> **AIM OF THE TASK**: Your answer should consist solely of the lines from the first line of the data through the line with "Команди (568, 42)", each reproduced exactly.

(Beginning of TASK MATERIAL)

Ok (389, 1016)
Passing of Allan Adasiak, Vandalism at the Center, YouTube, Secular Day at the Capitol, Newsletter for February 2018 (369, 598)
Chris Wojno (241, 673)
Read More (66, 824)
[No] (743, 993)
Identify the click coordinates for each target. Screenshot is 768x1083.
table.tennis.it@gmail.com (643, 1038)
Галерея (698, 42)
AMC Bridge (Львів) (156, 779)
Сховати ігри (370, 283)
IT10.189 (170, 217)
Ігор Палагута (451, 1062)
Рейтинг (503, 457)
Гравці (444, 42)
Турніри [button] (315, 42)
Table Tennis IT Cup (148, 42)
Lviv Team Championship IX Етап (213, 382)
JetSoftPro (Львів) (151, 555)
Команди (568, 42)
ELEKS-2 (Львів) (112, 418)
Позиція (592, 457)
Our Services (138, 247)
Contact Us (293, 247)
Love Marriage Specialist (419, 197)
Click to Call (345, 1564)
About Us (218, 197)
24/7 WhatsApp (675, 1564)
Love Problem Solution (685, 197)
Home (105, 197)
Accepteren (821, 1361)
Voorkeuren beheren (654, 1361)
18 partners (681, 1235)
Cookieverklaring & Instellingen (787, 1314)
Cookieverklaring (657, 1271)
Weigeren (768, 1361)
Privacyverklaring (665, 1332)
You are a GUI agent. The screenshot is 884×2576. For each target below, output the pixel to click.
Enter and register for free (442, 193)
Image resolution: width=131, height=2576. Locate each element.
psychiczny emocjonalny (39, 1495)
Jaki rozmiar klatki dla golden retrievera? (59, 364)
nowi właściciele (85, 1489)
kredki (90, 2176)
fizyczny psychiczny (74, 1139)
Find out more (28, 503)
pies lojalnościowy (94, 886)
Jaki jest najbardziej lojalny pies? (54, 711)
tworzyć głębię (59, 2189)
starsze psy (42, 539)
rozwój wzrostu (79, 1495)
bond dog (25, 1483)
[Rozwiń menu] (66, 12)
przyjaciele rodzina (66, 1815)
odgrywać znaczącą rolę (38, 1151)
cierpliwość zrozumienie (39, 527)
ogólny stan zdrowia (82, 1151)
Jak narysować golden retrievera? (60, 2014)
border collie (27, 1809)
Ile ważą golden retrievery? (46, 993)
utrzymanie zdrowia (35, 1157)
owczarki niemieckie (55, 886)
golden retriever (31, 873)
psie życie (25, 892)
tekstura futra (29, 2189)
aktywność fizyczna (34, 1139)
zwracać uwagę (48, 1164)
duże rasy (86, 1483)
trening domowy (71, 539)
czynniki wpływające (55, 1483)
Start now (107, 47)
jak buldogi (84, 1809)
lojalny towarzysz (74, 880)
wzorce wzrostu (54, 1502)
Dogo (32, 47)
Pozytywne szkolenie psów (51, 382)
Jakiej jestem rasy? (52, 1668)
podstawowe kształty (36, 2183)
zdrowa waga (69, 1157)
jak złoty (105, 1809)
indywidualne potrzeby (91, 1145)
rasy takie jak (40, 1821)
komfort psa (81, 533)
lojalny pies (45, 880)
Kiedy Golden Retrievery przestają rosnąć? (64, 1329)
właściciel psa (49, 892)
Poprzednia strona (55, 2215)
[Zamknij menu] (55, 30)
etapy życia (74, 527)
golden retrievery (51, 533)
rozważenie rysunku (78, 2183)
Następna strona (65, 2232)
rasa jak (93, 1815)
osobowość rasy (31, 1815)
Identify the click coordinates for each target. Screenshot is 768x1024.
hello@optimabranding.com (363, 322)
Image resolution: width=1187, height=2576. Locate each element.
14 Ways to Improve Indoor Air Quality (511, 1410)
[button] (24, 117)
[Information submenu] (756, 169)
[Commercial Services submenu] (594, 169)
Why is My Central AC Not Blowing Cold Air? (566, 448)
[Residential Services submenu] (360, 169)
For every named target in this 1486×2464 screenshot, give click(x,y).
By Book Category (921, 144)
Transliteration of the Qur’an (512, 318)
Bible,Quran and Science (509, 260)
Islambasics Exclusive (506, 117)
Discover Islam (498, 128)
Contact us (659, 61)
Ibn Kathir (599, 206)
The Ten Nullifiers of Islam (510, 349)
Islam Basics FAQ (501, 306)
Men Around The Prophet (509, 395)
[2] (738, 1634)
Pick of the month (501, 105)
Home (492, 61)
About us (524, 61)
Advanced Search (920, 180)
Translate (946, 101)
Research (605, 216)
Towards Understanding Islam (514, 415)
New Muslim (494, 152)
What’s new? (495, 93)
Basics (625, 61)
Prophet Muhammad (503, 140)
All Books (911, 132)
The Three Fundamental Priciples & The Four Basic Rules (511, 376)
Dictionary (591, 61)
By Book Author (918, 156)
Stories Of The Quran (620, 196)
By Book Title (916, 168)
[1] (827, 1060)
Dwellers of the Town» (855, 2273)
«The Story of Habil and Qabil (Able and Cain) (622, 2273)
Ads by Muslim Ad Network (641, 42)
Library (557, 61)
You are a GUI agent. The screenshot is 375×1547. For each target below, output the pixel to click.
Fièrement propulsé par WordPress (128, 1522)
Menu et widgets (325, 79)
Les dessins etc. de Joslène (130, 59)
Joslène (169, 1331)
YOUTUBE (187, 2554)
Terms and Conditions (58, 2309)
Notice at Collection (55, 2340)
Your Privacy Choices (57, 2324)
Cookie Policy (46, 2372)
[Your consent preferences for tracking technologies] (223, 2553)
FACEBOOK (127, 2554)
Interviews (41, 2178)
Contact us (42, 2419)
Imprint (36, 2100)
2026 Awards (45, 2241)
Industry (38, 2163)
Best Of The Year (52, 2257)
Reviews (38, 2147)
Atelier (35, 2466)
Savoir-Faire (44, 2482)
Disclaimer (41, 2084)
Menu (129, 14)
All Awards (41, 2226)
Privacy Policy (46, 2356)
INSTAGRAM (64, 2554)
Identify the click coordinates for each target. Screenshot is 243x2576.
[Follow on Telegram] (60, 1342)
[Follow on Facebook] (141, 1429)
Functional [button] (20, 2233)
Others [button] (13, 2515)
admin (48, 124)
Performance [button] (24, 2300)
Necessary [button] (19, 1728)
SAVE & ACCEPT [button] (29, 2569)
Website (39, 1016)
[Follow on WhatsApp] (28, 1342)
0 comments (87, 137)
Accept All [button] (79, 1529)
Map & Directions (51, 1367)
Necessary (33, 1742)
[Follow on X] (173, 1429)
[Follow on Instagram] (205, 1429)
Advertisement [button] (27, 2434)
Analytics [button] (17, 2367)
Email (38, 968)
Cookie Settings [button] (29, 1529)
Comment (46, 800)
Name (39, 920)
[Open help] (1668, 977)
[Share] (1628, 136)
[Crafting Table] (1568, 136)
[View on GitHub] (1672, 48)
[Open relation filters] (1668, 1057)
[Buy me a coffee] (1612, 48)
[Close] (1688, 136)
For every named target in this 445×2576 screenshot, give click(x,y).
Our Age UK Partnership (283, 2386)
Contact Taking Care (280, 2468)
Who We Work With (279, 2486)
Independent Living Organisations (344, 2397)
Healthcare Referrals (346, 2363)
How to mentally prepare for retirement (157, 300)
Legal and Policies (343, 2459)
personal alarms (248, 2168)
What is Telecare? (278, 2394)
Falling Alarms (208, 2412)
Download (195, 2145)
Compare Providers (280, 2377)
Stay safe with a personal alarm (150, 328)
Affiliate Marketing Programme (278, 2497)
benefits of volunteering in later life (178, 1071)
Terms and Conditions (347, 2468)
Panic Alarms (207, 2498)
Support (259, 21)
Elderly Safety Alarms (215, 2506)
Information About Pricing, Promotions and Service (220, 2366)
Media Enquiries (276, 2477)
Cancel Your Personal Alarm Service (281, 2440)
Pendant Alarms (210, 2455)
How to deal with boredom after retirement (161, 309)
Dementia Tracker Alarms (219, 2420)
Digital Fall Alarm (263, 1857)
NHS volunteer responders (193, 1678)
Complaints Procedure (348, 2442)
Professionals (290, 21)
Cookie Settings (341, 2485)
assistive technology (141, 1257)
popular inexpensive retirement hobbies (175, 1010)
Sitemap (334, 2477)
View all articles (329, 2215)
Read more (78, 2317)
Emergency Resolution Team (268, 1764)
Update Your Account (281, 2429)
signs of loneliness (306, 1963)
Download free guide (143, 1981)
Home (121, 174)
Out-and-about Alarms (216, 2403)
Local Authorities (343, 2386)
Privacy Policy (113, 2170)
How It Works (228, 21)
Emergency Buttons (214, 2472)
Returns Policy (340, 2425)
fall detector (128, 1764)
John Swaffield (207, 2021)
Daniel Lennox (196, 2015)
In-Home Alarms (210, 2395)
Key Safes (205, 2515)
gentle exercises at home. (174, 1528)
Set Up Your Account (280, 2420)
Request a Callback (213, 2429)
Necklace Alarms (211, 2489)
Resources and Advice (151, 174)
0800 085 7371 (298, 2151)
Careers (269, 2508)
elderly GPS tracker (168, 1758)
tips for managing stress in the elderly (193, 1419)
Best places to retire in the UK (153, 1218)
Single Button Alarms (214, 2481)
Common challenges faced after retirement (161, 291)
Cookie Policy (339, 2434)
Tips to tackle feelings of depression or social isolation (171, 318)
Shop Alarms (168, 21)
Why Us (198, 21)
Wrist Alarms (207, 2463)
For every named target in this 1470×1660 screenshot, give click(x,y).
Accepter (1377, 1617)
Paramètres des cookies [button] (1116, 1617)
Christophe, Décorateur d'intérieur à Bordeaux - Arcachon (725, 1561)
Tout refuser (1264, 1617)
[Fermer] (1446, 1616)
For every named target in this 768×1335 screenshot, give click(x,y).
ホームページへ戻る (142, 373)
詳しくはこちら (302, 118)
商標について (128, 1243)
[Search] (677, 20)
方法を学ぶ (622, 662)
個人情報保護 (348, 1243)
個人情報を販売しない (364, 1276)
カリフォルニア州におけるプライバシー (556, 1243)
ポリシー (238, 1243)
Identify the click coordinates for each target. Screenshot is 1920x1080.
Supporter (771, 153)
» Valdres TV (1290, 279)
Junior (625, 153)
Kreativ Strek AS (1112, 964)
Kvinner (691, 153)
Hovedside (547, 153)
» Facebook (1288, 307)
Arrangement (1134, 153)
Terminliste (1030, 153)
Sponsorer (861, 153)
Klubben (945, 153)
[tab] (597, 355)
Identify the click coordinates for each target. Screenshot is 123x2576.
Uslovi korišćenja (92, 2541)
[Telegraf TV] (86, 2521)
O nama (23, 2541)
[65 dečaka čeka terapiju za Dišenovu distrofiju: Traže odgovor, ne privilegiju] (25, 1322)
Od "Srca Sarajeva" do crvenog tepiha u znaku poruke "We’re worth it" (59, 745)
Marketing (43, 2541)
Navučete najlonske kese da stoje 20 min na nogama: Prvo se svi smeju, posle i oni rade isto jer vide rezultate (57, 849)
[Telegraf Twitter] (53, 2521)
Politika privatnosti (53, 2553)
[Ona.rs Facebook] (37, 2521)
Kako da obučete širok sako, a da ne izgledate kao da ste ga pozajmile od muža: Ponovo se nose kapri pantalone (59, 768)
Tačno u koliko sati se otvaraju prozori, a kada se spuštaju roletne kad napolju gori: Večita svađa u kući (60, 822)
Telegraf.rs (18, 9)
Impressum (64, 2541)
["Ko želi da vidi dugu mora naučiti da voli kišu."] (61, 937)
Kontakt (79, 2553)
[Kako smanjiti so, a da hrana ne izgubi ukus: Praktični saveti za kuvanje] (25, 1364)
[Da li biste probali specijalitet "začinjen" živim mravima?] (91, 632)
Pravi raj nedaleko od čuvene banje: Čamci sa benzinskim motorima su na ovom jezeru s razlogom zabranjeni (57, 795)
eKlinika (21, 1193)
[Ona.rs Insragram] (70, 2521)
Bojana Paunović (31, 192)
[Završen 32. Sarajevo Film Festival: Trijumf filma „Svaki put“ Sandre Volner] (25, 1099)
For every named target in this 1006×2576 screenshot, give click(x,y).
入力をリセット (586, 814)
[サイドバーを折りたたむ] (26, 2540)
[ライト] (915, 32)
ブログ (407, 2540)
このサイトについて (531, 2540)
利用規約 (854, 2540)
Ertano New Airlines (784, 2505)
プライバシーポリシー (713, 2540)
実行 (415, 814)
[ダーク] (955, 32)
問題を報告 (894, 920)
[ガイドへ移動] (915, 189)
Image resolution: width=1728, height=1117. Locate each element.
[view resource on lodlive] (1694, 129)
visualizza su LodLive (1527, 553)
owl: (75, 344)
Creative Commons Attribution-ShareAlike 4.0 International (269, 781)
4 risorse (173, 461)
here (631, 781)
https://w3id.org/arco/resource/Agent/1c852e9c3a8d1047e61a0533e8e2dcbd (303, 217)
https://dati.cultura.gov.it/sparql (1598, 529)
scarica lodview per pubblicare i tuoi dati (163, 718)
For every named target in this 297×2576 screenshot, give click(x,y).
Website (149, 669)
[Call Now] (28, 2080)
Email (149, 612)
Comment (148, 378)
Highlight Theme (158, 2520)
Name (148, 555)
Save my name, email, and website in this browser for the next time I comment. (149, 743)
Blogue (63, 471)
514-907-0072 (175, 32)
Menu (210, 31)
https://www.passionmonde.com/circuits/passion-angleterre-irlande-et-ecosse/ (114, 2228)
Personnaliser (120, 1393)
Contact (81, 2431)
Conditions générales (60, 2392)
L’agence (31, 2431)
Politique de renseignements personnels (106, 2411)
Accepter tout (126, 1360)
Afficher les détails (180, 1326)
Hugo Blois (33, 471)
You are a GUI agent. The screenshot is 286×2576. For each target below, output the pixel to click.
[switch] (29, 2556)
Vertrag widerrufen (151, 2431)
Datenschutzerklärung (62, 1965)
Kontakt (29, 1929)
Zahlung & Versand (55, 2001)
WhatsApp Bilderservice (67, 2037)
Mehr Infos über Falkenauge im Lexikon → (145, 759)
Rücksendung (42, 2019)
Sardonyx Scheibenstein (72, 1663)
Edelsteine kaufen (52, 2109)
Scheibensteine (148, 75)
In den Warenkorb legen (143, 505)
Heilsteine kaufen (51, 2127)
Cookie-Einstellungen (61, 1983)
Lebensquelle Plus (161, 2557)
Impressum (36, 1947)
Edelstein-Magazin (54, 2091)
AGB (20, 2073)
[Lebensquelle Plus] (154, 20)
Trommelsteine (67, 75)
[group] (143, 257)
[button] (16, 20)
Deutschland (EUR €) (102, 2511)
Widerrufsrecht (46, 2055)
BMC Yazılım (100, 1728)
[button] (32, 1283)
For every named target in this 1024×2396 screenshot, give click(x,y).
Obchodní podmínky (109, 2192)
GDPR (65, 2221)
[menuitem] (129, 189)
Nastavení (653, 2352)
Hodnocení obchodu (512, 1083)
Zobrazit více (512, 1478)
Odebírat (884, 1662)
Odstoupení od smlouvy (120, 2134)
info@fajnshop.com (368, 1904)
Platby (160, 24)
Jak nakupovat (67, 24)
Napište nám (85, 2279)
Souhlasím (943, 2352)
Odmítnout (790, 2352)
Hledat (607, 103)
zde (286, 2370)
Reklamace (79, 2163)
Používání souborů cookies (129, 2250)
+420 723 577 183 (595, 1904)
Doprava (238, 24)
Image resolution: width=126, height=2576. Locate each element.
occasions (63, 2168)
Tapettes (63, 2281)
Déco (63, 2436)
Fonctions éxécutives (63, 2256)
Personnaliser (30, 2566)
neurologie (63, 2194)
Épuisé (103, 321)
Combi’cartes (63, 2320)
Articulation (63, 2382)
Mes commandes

(End of TASK MATERIAL)

> **SOLUTION**:
Ok (389, 1016)
Passing of Allan Adasiak, Vandalism at the Center, YouTube, Secular Day at the Capitol, Newsletter for February 2018 (369, 598)
Chris Wojno (241, 673)
Read More (66, 824)
[No] (743, 993)
Identify the click coordinates for each target. Screenshot is 768x1083.
table.tennis.it@gmail.com (643, 1038)
Галерея (698, 42)
AMC Bridge (Львів) (156, 779)
Сховати ігри (370, 283)
IT10.189 (170, 217)
Ігор Палагута (451, 1062)
Рейтинг (503, 457)
Гравці (444, 42)
Турніри [button] (315, 42)
Table Tennis IT Cup (148, 42)
Lviv Team Championship IX Етап (213, 382)
JetSoftPro (Львів) (151, 555)
Команди (568, 42)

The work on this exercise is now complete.